What this task involves:
In the reflection on Philippians 4:4-9, copy the passage from "Rejoice in the" to "in Christ Jesus." word for word.

Rejoice in the Lord always. I will say it again: Rejoice! Let your gentleness be evident to all. The Lord is near. Do not be anxious about anything, but in every situation, by prayer and petition, with thanksgiving, present your requests to God. And the peace of God, which transcends all understanding, will guard your hearts and your minds in Christ Jesus.

Philippians 4:4-9

We can often look at the simple as simplistic. And maybe somehow beneath us? That may or may not be what we need to humble us. But whatever may be the case, we dare not discount and put aside what might seem too obvious, for something more sophisticated and complex, even if we think that our problem is complex. It surely is, but we need to remember too that what is simple is often quite profound.

And this is no less the case in the above Scripture passage. What if we like myself, who are so prone to anxiety would start to put this passage into practice? I know there might be some who would roll their eyes thinking that this is like using a precious promise book, strewn with maybe a hundred verses we’re supposed to claim. It would be good to read the entire book of Philippians, for sure, and meditate on it all, and we need to do that, too.

(Collected data entries)
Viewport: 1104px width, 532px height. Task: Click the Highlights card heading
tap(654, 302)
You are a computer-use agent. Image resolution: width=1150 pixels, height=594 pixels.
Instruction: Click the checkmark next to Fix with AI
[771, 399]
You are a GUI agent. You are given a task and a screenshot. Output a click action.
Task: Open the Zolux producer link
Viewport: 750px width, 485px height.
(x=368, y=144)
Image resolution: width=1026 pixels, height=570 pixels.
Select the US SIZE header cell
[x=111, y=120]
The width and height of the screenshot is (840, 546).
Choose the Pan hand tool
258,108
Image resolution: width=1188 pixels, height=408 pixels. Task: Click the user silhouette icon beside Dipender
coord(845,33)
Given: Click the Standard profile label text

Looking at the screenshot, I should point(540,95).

--

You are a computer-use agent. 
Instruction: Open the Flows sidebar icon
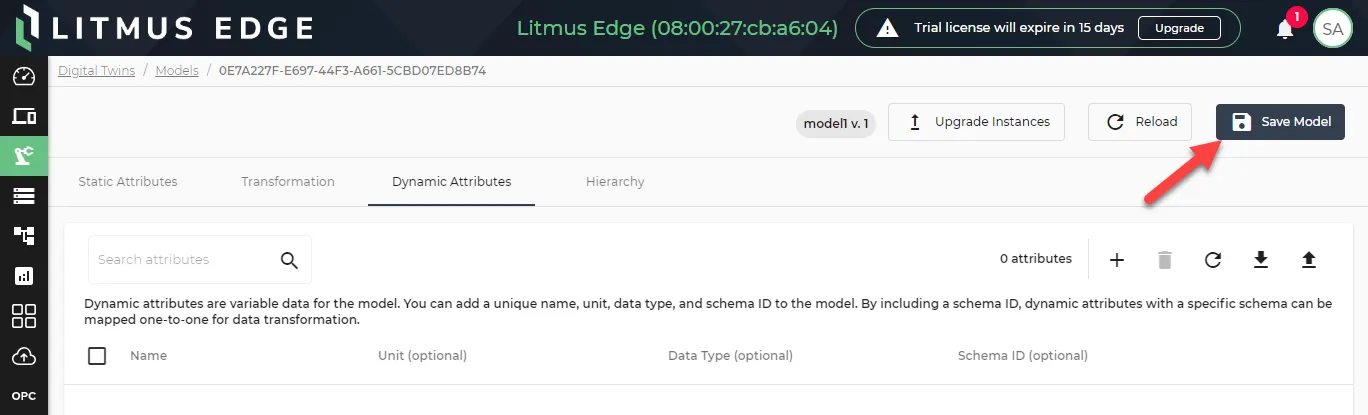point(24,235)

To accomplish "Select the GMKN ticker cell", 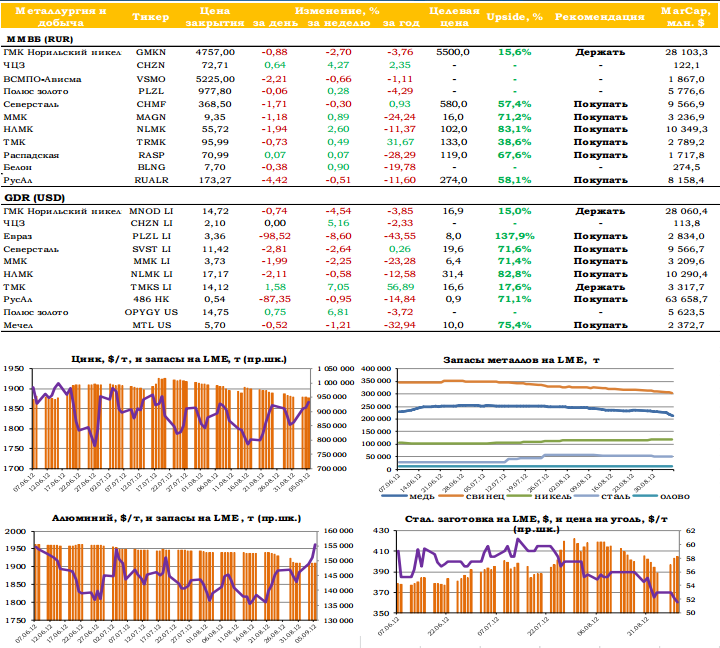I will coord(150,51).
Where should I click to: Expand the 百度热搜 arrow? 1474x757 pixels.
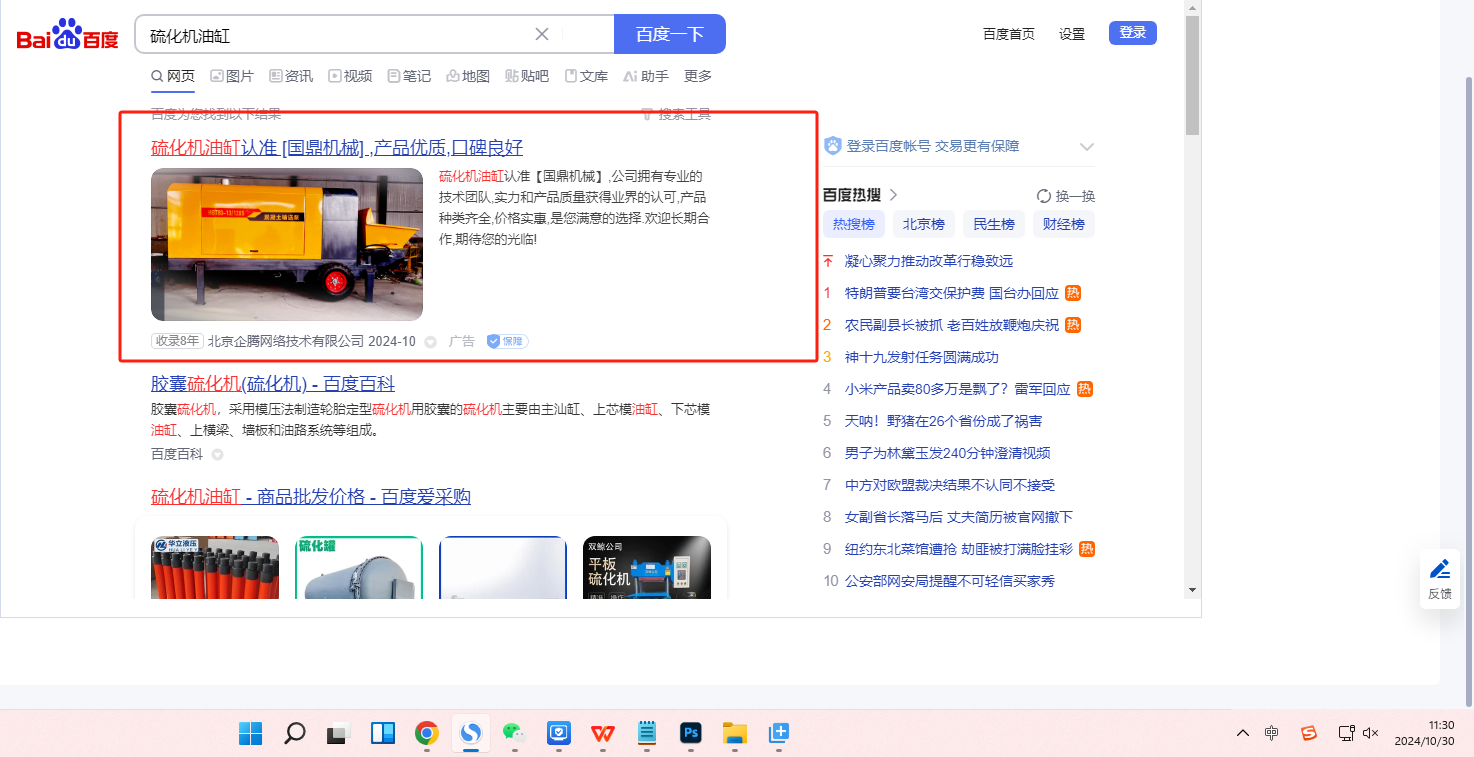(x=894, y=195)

Written answer:
Rejoice in the Lord always. I will say it again: Rejoice! Let your gentleness be evident to all. The Lord is near. Do not be anxious about anything, but in every situation, by prayer and petition, with thanksgiving, present your requests to God. And the peace of God, which transcends all understanding, will guard your hearts and your minds in Christ Jesus.